The establishment of a democratic socialist Venezuela, if
linked to an appeal to the masses of the whole of Latin America for solidarity
action and to overthrow capitalism and landlordism, would win massive support.
It would gain the backing of ‘latinos’ in the USA and through them the North
American working class. Ultimately, it is the only way to defeat US imperialism
and capitalist reaction in Venezuela.
If Chávez succeeds in riding out this crisis, the current
social and political issues will remain. There will be other attempts to
overthrow him, including the possibility of a military coup. This would provoke
massive turmoil throughout Latin America. The situation is not the same as the
1970s however. There is a profound hatred of military dictatorship following the
experience of living under the ‘iron heel’ of the likes of Pinochet.
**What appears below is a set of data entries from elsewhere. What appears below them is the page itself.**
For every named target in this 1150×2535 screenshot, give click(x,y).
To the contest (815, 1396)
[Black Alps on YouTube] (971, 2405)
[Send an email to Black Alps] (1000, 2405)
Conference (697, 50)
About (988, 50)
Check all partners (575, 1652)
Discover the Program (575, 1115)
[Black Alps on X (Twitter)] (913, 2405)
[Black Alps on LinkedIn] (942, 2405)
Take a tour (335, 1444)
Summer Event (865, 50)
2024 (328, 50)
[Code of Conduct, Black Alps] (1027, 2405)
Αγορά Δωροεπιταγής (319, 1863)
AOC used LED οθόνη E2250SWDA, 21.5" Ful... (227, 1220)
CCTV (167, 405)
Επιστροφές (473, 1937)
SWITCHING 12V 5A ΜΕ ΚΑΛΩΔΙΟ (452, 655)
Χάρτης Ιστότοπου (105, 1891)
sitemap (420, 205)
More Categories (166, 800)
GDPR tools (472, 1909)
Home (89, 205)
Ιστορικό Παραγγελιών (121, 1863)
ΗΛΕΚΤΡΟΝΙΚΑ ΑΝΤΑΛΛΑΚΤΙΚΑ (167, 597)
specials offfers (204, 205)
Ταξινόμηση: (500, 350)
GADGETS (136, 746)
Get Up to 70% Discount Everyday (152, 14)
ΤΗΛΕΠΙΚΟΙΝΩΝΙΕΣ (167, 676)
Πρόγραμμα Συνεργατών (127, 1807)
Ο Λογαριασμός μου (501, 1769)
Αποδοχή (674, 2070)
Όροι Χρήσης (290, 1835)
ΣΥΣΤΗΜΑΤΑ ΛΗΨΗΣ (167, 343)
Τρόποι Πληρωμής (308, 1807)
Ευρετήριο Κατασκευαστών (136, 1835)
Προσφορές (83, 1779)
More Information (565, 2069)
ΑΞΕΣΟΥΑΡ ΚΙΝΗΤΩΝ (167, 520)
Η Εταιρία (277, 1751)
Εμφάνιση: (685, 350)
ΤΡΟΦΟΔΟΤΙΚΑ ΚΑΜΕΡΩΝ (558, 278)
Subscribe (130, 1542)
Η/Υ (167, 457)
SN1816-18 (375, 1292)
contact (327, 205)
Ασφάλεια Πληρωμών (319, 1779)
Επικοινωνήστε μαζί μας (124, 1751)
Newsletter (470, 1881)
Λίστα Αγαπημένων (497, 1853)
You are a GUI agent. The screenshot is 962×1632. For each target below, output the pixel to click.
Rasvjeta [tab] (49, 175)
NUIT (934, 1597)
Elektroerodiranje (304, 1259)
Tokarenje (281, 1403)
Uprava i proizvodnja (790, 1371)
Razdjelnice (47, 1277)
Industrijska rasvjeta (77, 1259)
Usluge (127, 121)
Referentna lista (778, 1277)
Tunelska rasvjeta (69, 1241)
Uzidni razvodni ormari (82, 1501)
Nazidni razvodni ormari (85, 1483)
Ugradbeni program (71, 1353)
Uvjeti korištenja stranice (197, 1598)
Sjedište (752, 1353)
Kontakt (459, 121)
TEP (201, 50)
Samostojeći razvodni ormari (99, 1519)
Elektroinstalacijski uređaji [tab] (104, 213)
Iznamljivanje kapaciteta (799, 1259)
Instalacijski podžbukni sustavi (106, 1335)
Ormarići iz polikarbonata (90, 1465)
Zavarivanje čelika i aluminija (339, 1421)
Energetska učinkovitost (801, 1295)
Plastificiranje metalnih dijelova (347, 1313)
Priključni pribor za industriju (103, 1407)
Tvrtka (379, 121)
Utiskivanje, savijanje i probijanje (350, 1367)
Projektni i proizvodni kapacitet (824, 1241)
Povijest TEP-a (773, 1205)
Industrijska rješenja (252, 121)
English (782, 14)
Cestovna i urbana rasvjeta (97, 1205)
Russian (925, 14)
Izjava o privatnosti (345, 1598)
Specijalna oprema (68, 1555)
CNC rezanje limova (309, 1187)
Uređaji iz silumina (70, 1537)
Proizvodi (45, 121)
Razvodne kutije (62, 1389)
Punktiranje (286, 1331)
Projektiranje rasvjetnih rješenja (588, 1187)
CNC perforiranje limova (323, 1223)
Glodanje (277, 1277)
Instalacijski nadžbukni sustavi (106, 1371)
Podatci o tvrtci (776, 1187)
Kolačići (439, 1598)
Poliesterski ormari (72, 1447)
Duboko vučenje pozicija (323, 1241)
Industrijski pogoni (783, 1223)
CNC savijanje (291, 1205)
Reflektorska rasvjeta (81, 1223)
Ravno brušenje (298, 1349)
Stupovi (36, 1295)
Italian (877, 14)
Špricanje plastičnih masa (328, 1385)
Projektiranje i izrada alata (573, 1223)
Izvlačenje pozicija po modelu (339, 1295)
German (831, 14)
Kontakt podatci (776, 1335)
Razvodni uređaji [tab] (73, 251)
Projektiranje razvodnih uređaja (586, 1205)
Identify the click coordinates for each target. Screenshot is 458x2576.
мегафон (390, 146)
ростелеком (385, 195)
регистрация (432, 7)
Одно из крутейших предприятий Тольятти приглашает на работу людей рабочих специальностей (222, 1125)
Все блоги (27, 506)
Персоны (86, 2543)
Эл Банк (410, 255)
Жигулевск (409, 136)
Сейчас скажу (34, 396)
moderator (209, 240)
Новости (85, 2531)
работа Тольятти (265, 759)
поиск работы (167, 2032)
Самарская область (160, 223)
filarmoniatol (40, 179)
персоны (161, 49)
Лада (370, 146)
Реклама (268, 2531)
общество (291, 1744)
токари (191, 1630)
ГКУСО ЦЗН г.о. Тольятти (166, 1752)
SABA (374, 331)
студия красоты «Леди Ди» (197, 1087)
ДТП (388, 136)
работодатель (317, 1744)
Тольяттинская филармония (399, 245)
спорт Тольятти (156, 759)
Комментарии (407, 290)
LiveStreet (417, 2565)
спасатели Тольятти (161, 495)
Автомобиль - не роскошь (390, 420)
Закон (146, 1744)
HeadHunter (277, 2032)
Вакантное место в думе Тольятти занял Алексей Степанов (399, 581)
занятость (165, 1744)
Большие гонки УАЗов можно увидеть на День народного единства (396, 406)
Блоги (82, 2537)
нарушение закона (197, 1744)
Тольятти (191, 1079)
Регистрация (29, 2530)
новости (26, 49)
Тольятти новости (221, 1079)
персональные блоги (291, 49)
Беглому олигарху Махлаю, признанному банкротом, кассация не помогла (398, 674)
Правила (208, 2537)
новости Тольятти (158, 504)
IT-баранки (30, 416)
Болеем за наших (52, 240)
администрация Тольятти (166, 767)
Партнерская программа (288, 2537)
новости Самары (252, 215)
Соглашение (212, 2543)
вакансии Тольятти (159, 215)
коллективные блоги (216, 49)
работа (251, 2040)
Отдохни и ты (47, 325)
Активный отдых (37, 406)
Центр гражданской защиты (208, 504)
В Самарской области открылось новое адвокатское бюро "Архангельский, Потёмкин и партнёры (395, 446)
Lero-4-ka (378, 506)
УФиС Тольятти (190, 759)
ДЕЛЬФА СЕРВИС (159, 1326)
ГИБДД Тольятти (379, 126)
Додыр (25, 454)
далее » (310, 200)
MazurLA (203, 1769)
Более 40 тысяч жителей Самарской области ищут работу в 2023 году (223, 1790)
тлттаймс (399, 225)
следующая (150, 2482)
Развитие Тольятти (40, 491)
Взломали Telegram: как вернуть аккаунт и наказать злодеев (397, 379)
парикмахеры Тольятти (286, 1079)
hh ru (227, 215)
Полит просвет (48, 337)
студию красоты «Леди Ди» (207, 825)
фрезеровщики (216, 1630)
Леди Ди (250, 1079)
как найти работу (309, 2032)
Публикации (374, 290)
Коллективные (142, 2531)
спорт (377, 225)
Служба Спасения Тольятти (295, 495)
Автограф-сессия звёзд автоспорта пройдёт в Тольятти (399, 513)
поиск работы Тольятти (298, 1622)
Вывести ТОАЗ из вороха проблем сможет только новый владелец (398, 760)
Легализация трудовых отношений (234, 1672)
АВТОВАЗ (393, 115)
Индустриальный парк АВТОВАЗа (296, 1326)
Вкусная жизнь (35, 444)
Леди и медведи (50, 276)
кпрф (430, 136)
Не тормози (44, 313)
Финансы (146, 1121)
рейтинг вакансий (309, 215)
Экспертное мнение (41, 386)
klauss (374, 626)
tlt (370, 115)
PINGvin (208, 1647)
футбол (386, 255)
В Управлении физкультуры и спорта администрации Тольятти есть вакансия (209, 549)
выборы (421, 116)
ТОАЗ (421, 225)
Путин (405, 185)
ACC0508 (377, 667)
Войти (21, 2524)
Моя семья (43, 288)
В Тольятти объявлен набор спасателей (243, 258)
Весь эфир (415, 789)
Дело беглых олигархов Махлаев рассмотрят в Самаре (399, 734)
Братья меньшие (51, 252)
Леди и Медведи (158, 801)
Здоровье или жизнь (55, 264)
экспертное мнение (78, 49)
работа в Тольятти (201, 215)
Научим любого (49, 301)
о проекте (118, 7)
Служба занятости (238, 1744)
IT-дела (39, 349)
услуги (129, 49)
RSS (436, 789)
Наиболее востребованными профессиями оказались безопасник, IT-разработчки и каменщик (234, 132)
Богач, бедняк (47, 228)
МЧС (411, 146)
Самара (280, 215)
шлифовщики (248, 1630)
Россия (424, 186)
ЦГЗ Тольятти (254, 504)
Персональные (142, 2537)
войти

In
Argentina, where in many respects conditions are ripe for military intervention,
even the armed forces have opposed taking this road at this stage.
This does not mean that it is excluded, but that it will be
more complicated than in the past. Despite the fact that Chávez’s radical regime
has not implemented significant economic gains for the poor, he retains enormous
support. Chávez is seen as the only one ‘who speaks for us and cares about us’.
The poor in the shantytowns are aware of what a return to the old dynasty would
mean for them and remain resolutely opposed to it.
The stormy events in Venezuela are at the heart of the
social and economic crisis which is now unfolding throughout Latin America. They
illustrate, above all, the need to build new independent mass parties of the
working class with revolutionary socialist policies as the only way out of the
impasse which exists under capitalism.